Copy out only the span from the line with "Online Terminvereinbarung (625, 2046)" to the end of the data, both ends kept, word for word.

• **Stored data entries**
────────────────
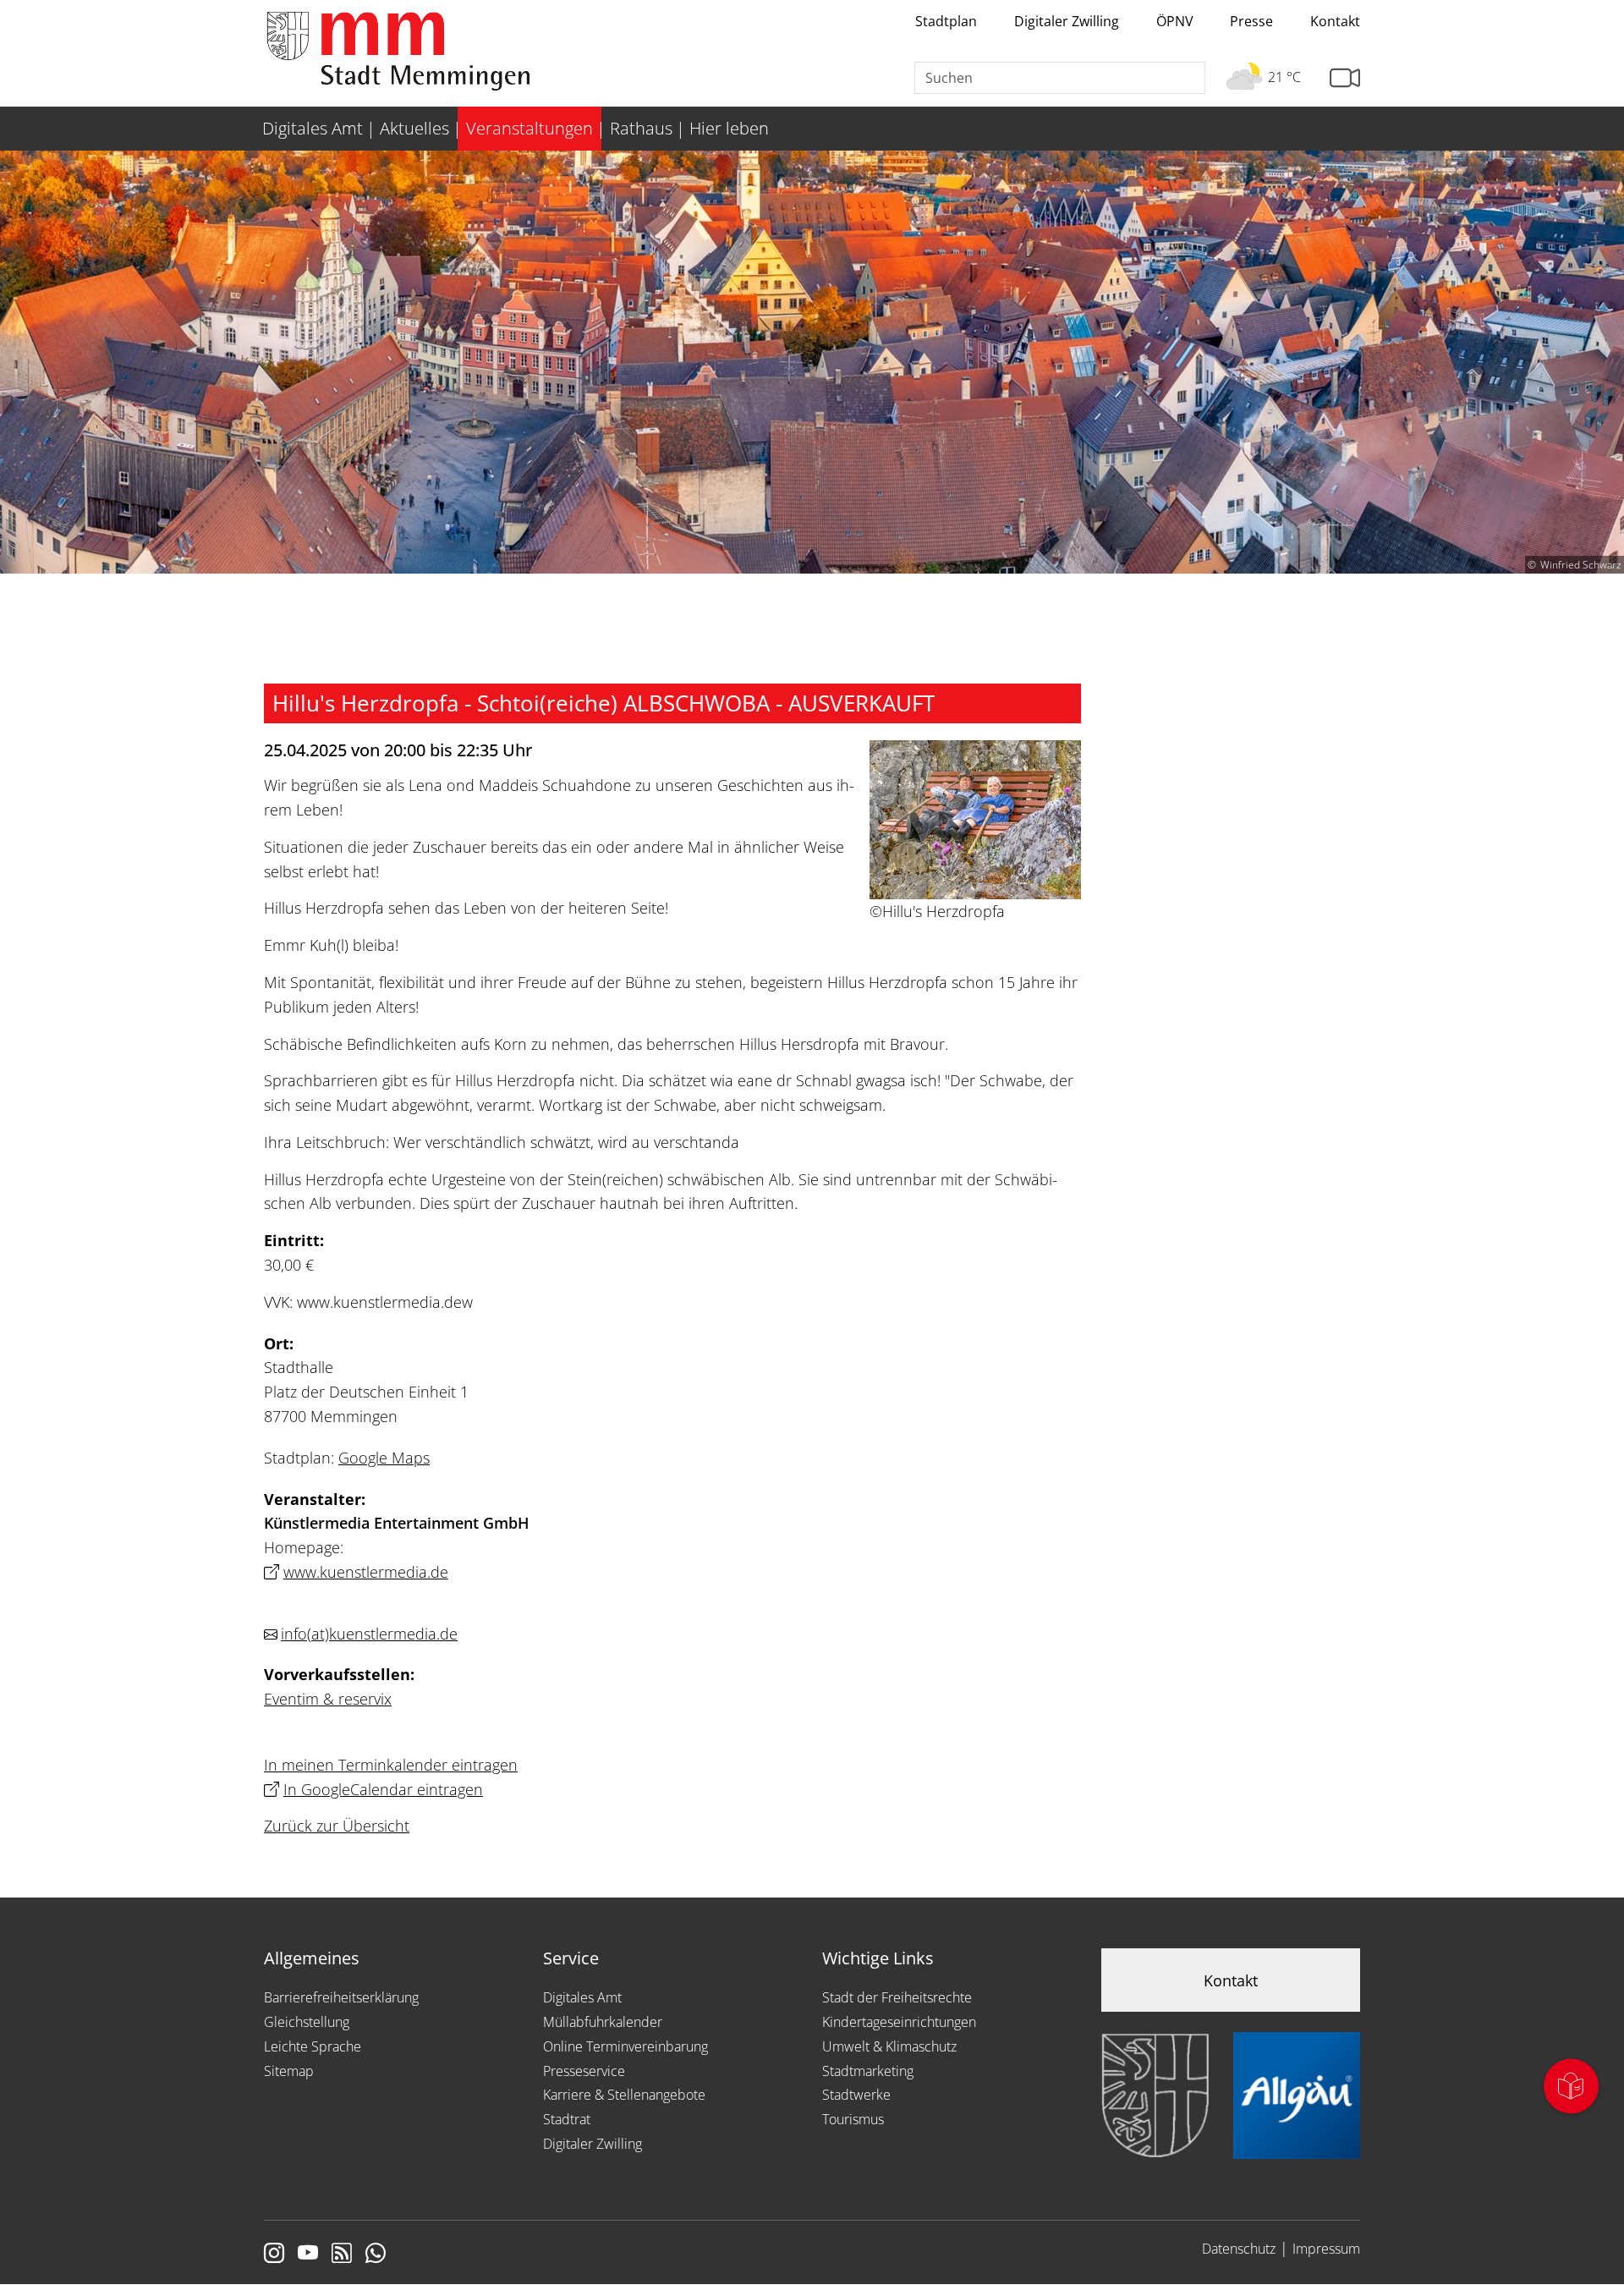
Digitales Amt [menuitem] (312, 128)
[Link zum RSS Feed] (342, 2254)
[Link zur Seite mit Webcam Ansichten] (1345, 78)
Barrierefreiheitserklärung (341, 1997)
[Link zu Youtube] (308, 2254)
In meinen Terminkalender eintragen (391, 1765)
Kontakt (1335, 21)
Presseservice (584, 2071)
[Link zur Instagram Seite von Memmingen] (274, 2254)
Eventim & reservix (328, 1699)
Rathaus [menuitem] (641, 128)
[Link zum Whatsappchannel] (375, 2254)
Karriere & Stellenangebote (624, 2094)
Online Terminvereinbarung (625, 2046)
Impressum (1326, 2248)
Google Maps (384, 1457)
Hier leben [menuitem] (729, 128)
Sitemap (289, 2071)
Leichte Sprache (312, 2046)
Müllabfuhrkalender (602, 2022)
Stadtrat (566, 2119)
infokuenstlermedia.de (369, 1633)
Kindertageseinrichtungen (899, 2022)
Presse (1251, 21)
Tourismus (853, 2119)
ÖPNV (1174, 21)
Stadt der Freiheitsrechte (897, 1997)
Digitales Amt (582, 1997)
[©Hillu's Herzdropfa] (975, 818)
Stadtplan (946, 21)
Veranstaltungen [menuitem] (529, 128)
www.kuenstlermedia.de (365, 1572)
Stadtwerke (856, 2094)
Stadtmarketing (868, 2071)
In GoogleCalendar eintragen (383, 1789)
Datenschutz (1239, 2248)
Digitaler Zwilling (1066, 21)
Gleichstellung (306, 2022)
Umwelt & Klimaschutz (889, 2046)
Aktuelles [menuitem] (414, 128)
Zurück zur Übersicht (336, 1825)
────────────────
• **Exercise response**
Online Terminvereinbarung (625, 2046)
Impressum (1326, 2248)
Google Maps (384, 1457)
Hier leben [menuitem] (729, 128)
Sitemap (289, 2071)
Leichte Sprache (312, 2046)
Müllabfuhrkalender (602, 2022)
Stadtrat (566, 2119)
infokuenstlermedia.de (369, 1633)
Kindertageseinrichtungen (899, 2022)
Presse (1251, 21)
Tourismus (853, 2119)
ÖPNV (1174, 21)
Stadt der Freiheitsrechte (897, 1997)
Digitales Amt (582, 1997)
[©Hillu's Herzdropfa] (975, 818)
Stadtplan (946, 21)
Veranstaltungen [menuitem] (529, 128)
www.kuenstlermedia.de (365, 1572)
Stadtwerke (856, 2094)
Stadtmarketing (868, 2071)
In GoogleCalendar eintragen (383, 1789)
Datenschutz (1239, 2248)
Digitaler Zwilling (1066, 21)
Gleichstellung (306, 2022)
Umwelt & Klimaschutz (889, 2046)
Aktuelles [menuitem] (414, 128)
Zurück zur Übersicht (336, 1825)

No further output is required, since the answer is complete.